*RECORDS SUPPLIED*
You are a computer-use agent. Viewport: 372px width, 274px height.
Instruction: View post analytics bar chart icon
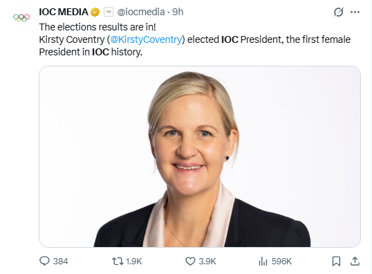263,261
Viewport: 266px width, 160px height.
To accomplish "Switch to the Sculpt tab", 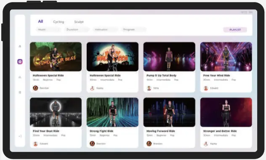I will coord(79,22).
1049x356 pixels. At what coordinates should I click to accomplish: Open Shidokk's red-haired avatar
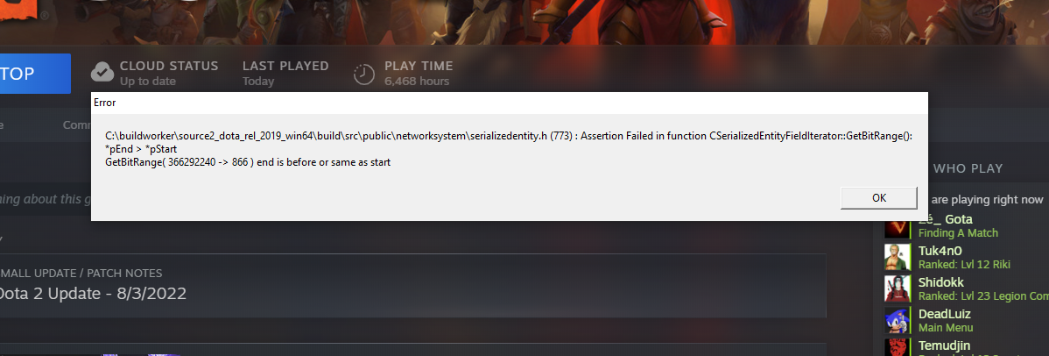[898, 288]
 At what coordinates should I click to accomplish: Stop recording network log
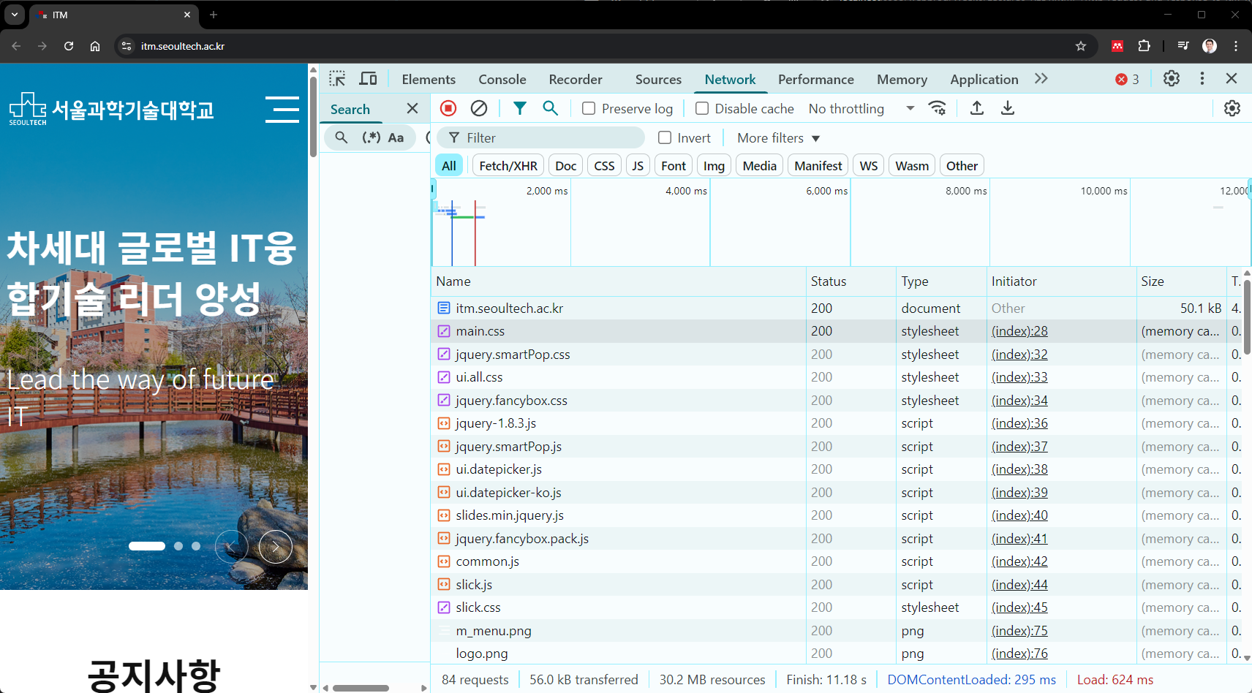pos(448,108)
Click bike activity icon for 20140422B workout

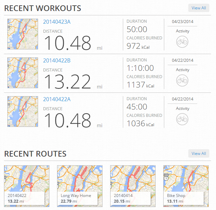[x=182, y=80]
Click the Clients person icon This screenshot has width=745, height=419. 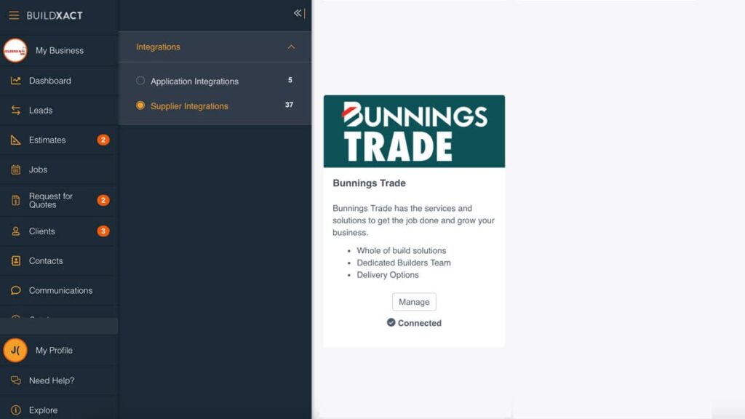click(16, 231)
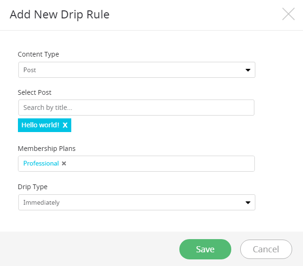Expand the Drip Type dropdown arrow

click(248, 202)
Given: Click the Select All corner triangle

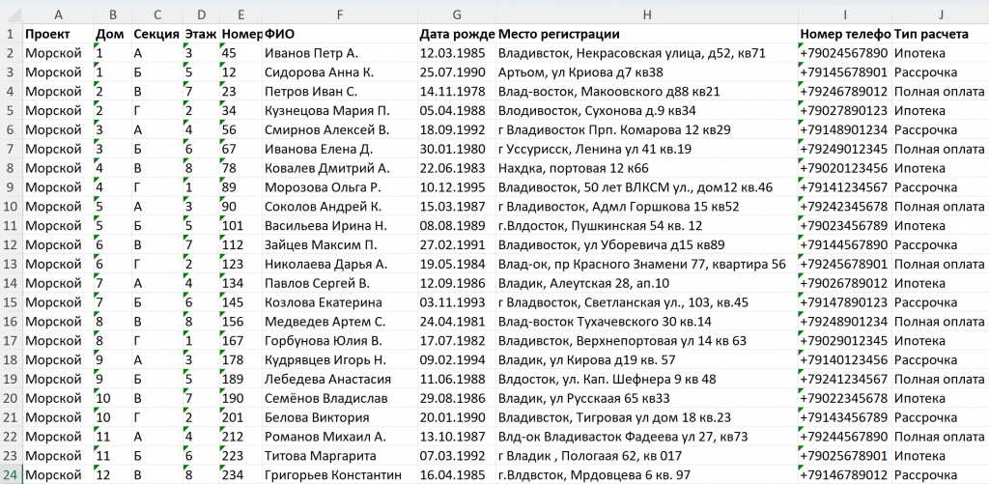Looking at the screenshot, I should point(11,14).
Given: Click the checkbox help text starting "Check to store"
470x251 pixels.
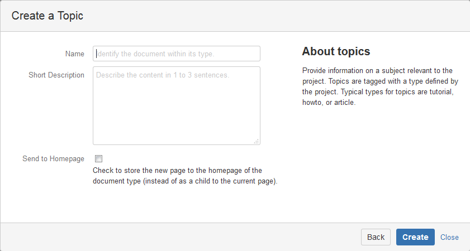Looking at the screenshot, I should pyautogui.click(x=178, y=170).
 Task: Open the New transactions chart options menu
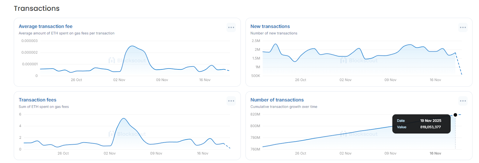(463, 28)
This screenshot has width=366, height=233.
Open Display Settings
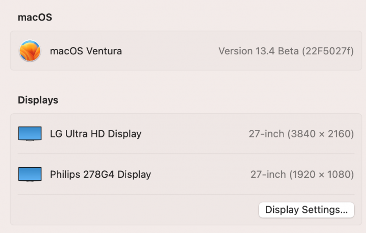tap(306, 210)
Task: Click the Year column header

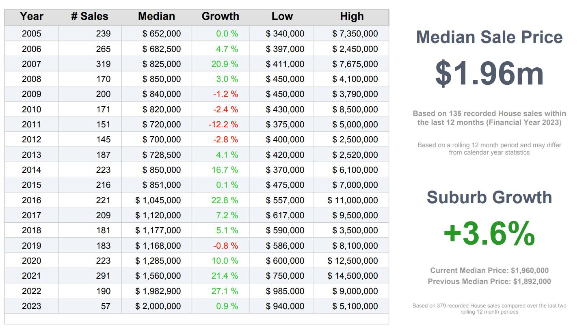Action: click(x=32, y=17)

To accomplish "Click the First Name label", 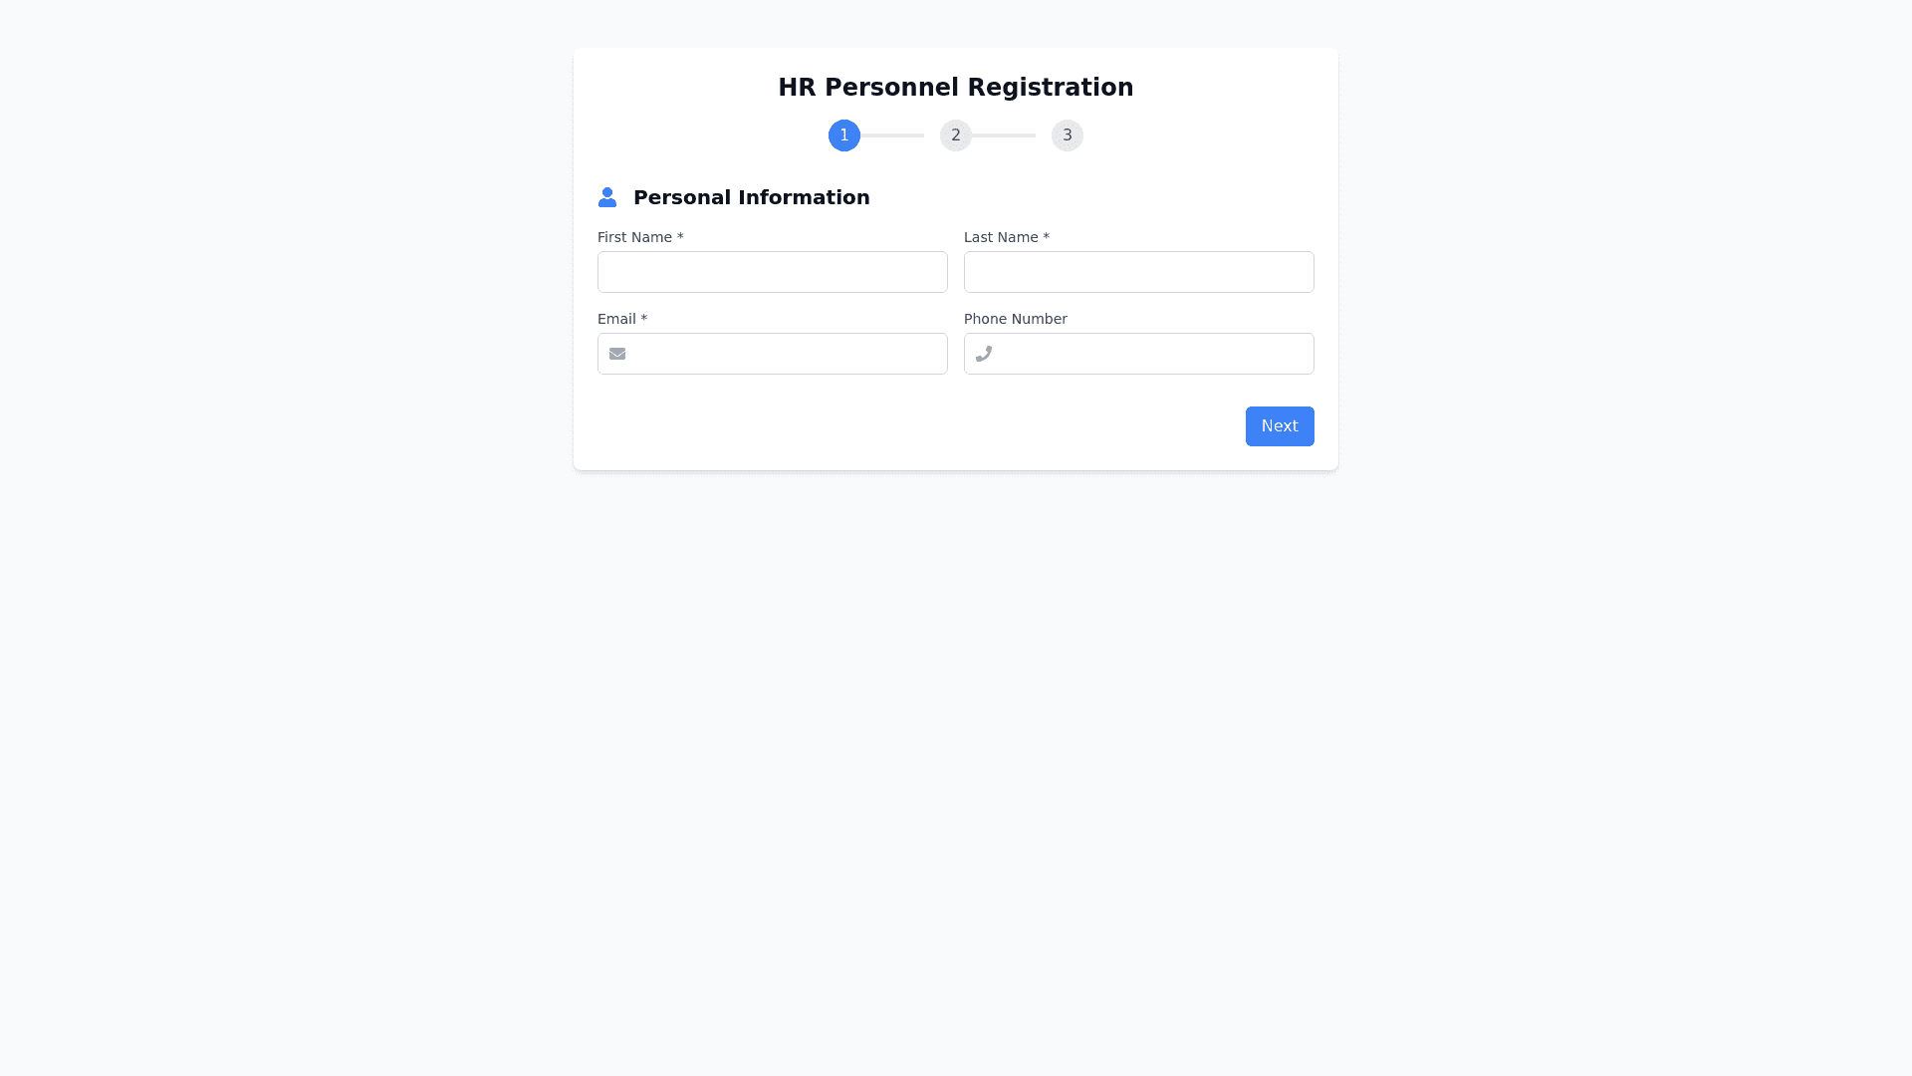I will (x=635, y=237).
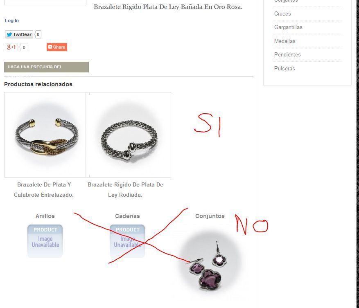Viewport: 359px width, 308px height.
Task: Open the Gargantillas category
Action: point(288,27)
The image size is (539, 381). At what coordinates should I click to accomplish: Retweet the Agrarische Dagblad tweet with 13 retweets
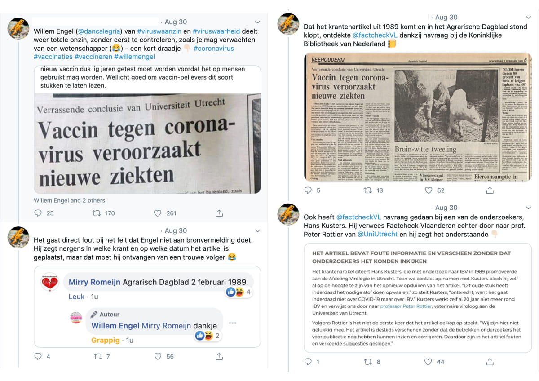pyautogui.click(x=368, y=191)
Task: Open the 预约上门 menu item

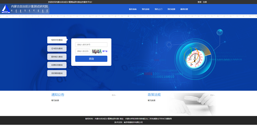Action: click(x=158, y=9)
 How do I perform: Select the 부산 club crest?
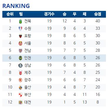point(21,95)
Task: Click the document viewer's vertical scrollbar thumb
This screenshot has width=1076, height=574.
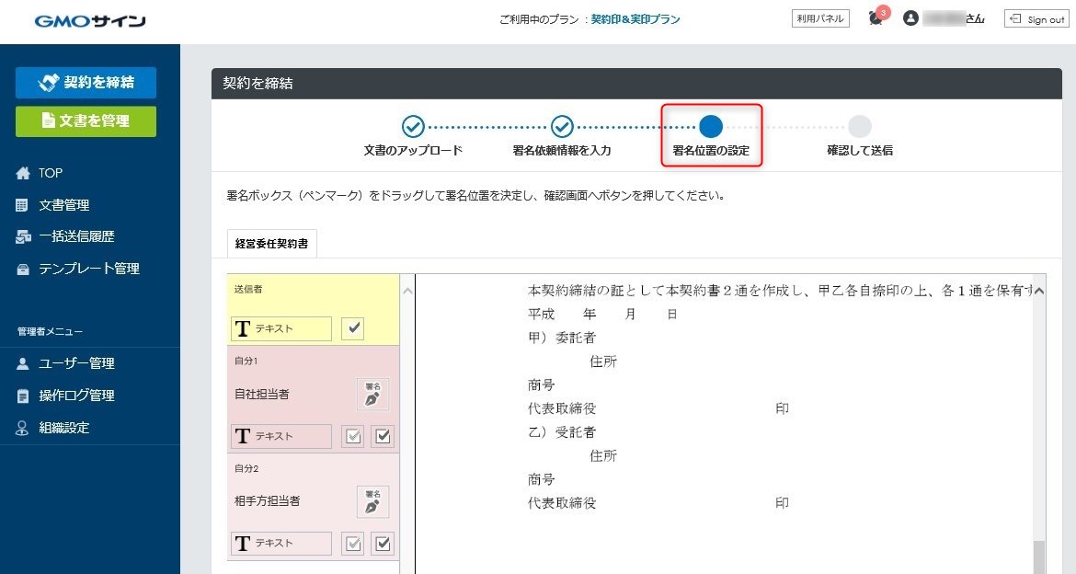Action: [1039, 556]
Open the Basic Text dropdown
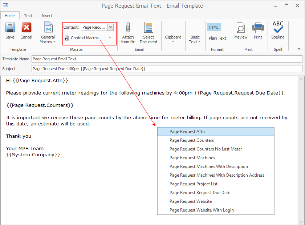 pyautogui.click(x=195, y=39)
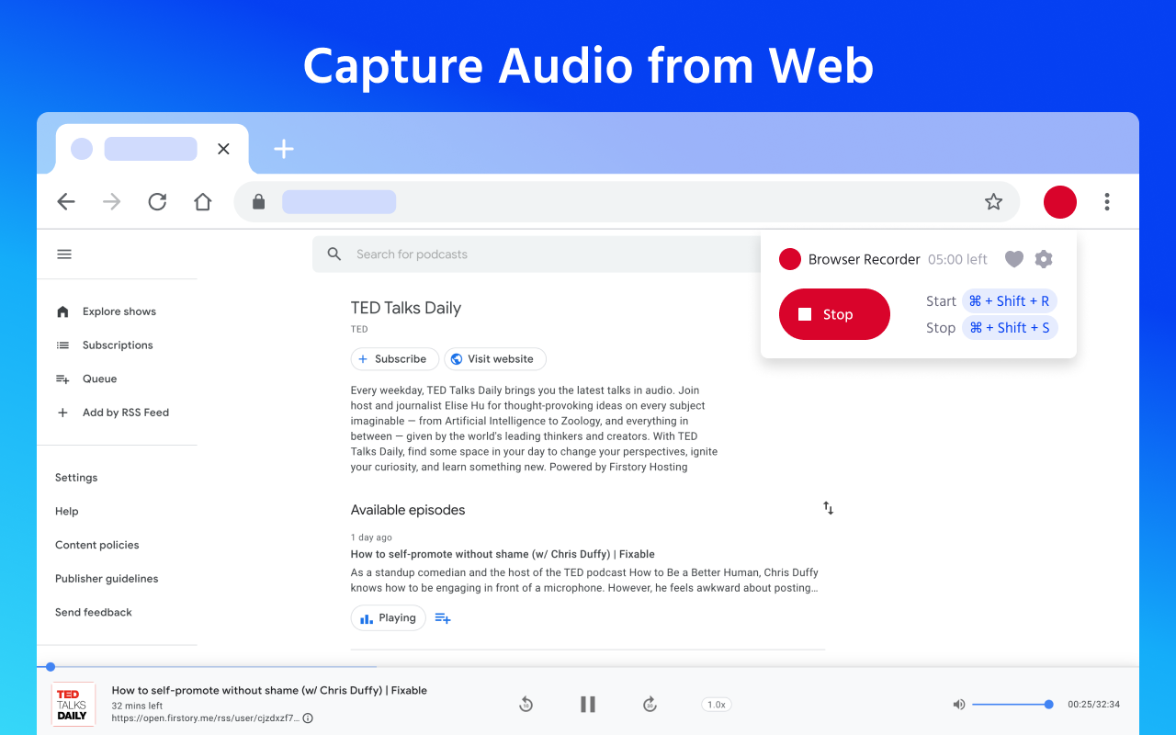
Task: Open the Queue from the sidebar
Action: coord(99,379)
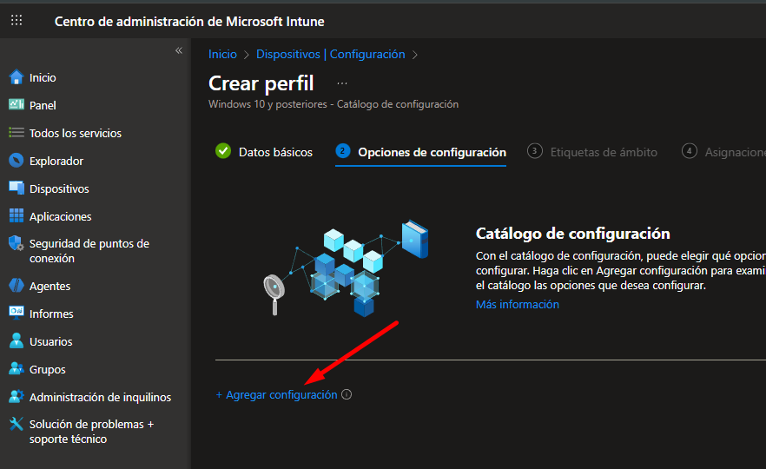Open the Aplicaciones grid icon
This screenshot has height=469, width=766.
(x=16, y=216)
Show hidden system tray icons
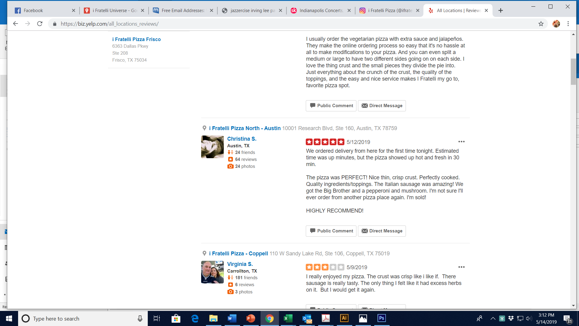 pyautogui.click(x=493, y=318)
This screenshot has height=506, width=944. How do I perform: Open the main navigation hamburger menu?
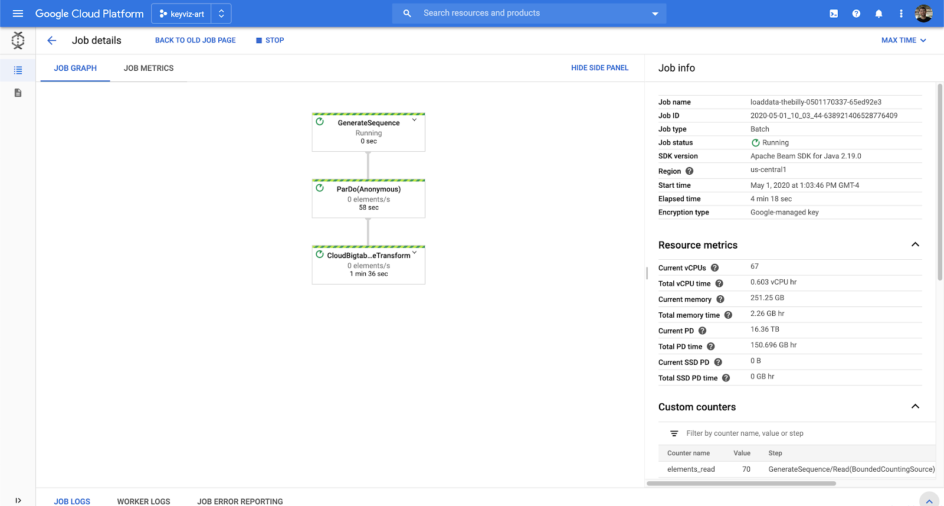[18, 14]
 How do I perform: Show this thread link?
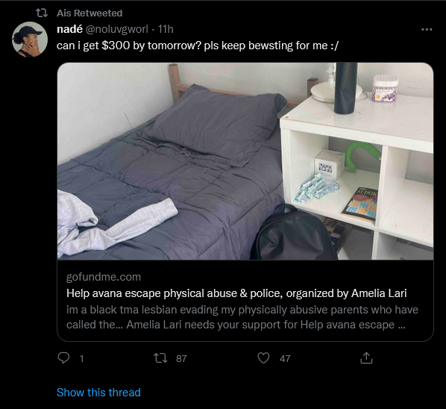[x=98, y=393]
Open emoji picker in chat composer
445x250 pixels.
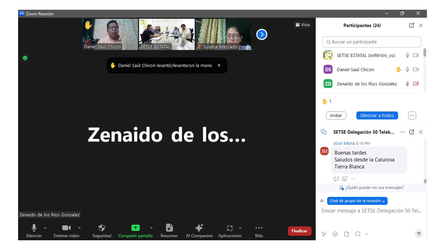click(335, 234)
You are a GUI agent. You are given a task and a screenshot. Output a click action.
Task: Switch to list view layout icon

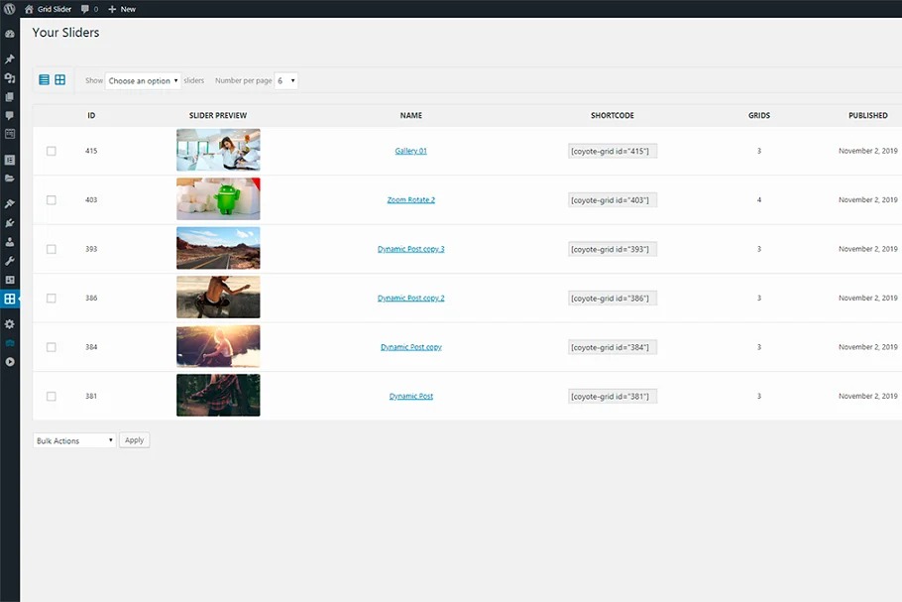click(x=44, y=80)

*WORK TO BE COMPLETED*
Whenever a line includes the word "agent", pull it out of the entries.

*PROBLEM SOLUTION*
You are a computer-use agent. Viewport: 372px width, 274px height.
You are a GUI agent. You are given a task and a screenshot. Output a click action.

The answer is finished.